3 On the basis of this study it was
thought that application three times a day was appropriate. At this
dose, the frequency of administration is comparable to dorzolamide. In
a previous study in which we used cyclodextrin in aqueous tear
substitute in humans we established that cyclodextrin without
methazolamide has no effect on IOP.
10
The methazolamide-cyclodextrin eye drops were apparently less effective
than dorzolamide eye drops (Trusopt). The most likely explanation for
this difference is the difference in affinity of these drugs for the
carbonic anhydrase (CA) isoenzymes. Seven isoenzymes of CA are known.

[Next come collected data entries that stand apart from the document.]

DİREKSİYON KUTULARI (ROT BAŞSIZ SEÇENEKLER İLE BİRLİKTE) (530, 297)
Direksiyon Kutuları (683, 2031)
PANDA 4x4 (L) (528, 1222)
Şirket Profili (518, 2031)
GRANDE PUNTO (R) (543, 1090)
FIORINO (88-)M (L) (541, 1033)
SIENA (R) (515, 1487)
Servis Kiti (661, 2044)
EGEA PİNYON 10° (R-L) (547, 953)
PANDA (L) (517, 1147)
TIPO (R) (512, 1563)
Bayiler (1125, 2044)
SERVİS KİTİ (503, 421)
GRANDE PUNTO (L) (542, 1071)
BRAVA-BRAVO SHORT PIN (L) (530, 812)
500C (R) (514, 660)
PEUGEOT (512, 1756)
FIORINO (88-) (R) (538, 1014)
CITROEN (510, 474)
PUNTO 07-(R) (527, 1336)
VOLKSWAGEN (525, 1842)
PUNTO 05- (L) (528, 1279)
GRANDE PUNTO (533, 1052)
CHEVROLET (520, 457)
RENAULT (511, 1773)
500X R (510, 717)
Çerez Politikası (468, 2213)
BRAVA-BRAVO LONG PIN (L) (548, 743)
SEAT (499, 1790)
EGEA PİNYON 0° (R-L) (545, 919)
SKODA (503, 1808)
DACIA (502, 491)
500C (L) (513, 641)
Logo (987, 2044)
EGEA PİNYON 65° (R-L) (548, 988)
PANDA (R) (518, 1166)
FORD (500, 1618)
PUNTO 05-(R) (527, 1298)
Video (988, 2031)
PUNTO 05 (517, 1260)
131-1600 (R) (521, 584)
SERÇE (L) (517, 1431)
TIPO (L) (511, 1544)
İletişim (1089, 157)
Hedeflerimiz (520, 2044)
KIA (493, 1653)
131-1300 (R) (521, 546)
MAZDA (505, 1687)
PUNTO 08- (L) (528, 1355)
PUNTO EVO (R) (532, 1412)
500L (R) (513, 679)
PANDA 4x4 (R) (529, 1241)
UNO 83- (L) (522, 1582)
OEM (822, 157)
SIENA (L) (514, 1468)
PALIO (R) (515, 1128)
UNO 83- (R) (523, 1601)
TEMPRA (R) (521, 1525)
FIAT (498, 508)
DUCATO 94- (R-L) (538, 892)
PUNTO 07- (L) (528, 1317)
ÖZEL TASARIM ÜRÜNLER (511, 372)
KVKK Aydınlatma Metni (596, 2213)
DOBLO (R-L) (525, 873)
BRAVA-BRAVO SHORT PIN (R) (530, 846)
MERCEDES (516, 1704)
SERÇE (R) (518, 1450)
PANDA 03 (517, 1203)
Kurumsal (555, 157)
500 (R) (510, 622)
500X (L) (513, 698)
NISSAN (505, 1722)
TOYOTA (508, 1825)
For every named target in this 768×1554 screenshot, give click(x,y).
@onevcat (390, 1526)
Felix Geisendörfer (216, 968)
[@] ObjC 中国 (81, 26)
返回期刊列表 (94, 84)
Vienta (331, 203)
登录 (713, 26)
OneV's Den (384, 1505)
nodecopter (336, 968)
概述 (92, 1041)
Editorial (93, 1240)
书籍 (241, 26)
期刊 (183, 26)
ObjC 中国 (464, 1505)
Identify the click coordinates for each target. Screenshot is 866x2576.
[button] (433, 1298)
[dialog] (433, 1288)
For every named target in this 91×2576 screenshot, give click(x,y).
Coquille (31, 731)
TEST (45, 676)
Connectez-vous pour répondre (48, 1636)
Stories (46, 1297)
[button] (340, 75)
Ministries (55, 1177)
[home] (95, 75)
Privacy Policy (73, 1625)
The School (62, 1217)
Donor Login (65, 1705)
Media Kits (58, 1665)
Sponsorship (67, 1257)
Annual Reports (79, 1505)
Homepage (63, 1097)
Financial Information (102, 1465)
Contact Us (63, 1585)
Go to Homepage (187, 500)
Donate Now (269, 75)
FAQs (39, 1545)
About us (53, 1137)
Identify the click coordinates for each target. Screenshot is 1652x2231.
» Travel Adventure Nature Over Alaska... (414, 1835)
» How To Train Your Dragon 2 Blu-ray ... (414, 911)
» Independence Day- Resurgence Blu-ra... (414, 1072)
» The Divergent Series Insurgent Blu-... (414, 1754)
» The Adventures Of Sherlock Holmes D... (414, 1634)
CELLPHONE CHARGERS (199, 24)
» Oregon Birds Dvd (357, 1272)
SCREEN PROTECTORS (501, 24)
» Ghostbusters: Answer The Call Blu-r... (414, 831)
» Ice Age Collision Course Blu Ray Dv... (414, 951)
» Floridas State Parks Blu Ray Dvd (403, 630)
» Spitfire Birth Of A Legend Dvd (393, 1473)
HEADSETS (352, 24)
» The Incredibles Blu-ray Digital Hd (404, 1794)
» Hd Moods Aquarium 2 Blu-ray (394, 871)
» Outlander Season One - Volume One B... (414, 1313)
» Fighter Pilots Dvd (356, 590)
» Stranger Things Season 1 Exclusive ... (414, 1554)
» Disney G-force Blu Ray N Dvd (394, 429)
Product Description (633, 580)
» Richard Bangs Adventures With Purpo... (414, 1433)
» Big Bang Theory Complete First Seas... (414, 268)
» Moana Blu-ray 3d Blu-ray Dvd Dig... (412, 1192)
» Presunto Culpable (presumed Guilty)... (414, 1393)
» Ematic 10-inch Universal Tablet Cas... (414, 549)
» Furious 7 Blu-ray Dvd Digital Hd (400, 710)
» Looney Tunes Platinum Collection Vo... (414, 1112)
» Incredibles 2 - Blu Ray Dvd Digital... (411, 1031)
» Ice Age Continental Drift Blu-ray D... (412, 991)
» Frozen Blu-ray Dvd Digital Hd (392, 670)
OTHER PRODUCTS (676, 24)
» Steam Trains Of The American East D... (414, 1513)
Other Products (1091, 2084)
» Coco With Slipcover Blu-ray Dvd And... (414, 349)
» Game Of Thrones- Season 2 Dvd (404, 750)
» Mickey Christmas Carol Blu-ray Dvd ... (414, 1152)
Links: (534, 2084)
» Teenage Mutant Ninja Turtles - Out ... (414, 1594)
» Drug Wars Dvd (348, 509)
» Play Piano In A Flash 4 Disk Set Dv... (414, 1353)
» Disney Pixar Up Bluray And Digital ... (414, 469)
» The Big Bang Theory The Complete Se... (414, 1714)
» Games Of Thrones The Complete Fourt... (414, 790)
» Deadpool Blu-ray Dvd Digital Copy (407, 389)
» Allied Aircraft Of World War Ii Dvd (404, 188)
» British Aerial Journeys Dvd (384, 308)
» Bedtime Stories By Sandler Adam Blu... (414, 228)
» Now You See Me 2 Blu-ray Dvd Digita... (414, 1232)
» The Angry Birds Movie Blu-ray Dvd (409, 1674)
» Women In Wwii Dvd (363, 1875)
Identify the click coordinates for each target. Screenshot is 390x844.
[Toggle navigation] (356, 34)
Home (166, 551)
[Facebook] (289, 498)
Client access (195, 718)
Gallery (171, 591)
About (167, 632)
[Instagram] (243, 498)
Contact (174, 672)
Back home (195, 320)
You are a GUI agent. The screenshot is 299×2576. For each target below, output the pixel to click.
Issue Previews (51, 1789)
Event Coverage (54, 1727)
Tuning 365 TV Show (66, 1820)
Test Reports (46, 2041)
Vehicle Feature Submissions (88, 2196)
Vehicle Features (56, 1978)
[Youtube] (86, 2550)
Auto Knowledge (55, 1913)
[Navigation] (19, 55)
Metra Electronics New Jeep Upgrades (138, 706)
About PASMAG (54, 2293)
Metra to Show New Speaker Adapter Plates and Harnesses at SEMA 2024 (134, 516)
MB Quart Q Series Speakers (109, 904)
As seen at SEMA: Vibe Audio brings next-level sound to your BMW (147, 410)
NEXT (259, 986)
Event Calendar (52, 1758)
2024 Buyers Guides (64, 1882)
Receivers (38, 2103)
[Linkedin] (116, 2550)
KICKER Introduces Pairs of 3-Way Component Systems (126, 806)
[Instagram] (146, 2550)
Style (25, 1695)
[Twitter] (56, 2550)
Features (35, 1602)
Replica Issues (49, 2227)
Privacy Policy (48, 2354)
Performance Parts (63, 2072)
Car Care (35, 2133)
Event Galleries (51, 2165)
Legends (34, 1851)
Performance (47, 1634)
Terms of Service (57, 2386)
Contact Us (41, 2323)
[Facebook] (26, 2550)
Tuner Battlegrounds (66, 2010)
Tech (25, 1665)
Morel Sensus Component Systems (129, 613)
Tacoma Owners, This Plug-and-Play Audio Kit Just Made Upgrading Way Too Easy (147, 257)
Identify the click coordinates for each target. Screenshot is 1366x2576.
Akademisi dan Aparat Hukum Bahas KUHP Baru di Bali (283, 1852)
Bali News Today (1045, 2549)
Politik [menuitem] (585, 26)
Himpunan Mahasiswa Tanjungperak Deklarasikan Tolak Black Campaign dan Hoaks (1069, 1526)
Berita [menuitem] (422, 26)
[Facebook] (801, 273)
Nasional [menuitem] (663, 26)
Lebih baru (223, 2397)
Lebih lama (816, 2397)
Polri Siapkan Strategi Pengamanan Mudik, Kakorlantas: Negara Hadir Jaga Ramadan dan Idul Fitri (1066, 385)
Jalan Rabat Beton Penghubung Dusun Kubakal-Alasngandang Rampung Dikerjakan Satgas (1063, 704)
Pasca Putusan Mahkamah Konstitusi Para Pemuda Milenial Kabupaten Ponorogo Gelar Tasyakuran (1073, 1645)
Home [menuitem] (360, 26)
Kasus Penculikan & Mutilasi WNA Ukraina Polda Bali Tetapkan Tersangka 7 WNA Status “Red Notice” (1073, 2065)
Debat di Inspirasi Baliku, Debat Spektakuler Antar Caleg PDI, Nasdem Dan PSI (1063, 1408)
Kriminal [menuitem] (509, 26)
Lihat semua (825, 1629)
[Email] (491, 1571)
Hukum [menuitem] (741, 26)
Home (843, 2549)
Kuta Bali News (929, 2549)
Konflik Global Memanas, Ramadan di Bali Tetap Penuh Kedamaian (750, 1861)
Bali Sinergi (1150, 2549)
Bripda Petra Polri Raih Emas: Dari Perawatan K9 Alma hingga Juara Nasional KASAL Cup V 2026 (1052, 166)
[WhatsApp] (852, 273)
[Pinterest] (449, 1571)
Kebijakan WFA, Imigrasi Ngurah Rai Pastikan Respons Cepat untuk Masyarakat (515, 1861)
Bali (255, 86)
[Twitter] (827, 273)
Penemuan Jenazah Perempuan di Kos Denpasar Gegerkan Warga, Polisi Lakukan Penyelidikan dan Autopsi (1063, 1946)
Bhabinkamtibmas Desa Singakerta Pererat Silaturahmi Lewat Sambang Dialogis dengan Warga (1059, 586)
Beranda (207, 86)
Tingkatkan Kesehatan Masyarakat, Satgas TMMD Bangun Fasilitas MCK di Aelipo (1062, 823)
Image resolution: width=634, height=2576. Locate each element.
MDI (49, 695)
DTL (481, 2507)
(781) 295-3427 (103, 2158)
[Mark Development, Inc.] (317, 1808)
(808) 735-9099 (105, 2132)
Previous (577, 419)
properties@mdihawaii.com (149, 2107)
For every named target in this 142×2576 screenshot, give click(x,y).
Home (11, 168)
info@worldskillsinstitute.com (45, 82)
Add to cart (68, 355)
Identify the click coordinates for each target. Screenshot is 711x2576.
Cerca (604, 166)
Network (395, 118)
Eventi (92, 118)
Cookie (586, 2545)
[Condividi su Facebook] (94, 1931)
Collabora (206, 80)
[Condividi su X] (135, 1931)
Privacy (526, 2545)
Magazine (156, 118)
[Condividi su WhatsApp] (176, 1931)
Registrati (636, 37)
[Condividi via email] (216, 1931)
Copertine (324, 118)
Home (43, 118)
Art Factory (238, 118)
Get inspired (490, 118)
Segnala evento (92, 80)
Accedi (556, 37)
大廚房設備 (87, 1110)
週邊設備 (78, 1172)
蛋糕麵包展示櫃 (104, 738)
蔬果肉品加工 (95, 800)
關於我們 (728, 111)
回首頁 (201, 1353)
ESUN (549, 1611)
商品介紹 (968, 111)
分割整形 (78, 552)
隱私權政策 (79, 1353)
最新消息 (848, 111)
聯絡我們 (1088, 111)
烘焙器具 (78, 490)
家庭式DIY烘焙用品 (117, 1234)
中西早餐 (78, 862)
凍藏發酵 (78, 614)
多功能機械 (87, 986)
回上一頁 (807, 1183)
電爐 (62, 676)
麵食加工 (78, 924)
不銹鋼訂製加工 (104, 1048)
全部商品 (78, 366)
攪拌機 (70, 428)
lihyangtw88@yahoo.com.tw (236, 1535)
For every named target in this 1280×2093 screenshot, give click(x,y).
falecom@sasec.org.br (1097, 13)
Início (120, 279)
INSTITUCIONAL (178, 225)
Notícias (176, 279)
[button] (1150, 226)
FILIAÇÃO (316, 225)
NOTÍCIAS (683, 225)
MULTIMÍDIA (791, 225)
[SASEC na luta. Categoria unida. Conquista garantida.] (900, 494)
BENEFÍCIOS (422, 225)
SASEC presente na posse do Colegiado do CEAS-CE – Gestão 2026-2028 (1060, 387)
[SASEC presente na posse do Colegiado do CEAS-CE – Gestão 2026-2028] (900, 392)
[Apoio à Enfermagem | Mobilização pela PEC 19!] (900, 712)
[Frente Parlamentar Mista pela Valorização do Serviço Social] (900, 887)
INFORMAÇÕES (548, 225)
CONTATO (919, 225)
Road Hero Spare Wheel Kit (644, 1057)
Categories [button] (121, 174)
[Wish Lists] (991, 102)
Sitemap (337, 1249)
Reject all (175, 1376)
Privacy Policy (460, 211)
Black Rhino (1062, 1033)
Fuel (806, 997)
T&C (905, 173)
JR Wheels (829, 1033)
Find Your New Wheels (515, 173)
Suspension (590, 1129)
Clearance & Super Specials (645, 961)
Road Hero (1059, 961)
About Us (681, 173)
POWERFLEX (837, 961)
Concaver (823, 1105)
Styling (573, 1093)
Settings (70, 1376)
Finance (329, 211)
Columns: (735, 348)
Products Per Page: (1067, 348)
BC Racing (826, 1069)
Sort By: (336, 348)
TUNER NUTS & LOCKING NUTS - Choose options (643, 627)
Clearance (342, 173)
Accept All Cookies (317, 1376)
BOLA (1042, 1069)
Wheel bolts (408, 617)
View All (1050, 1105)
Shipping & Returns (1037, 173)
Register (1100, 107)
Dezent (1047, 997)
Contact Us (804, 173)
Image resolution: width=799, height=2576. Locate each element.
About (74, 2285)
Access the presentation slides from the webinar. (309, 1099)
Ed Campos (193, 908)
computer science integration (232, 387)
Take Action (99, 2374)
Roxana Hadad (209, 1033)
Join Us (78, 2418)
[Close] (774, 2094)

In humans there are at least four isoenzymes of CA, and their
concentrations vary in different organs.
2 The ciliary body
is rich in CA II, and CA IV is also present in the ciliary
body.
2 CA II is found in the cellular cytoplasm, but CA IV
is membrane bound. CA isoenzyme II was traditionally viewed as the
critical isoenzyme in the formation af aqueous humor. This may still be
the case, but there is currently considerable interest in the possible
involvement of CA isoenzyme IV.
11 Dorzolamide and
methazolamide have different affinity and ability to inhibit human CA
isoenzymes II and IV.
IC
50 is the concentration at which a drug
inhibits 50% of enzyme activity, therefore lower
IC
50 values indicate higher drug inhibitory
activity. Dorzolamide has an IC
50 for CA II of
0.18 nM and 6.9 nM for CA IV, whereas methazolamide has an
IC
50 for CA II of 8.1 nM and 80.3 nM for CA
IV.
11 This indicates that dorzolamide is a 45 times and 12
times more potent inhibitor of the CA isoenzymes II and IV,
respectively, than methazolamide. If we take into account that 1%
methazolamide was compared with 2% dorzolamide, the cyclodextrin drug
delivery system would have had to be 90 times more effective in drug
delivery than the Trusopt system to equal the effect on CAI II.
Acetazolamide has an IC
50 value for CA II of 3.4
nM and 14.7 nM for CA IV.
11 Thus, acetazolamide would be
expected to be more effective than methazolamide but less effective
than dorzolamide. In our study the mean IOP decrease 2 hours after
instillation of the drops was 14% in the methazolamide group and 26%
in the dorzolamide group. In our earlier study in which acetazolamide
was formulated in cyclodextrin solution, the mean IOP decrease 2 hours
after instillation was 15.6%.
4 If we combine data from
these studies on methazolamide, dorzolamide, and acetazolamide we
conclude that there seems to be a correlation between the affinity of
the CAIs for the isoenzymes and their IOP-lowering effect.
Our study shows for the first time in a double-blind randomized trial
that one of the classic CAIs, methazolamide, is effective in an eye
drop formulation based on HPβCD and HPMC. This has not been possible
with any other drug delivery system, even though attempts have been
made over several decades to formulate the classic CAIs into eyedrops.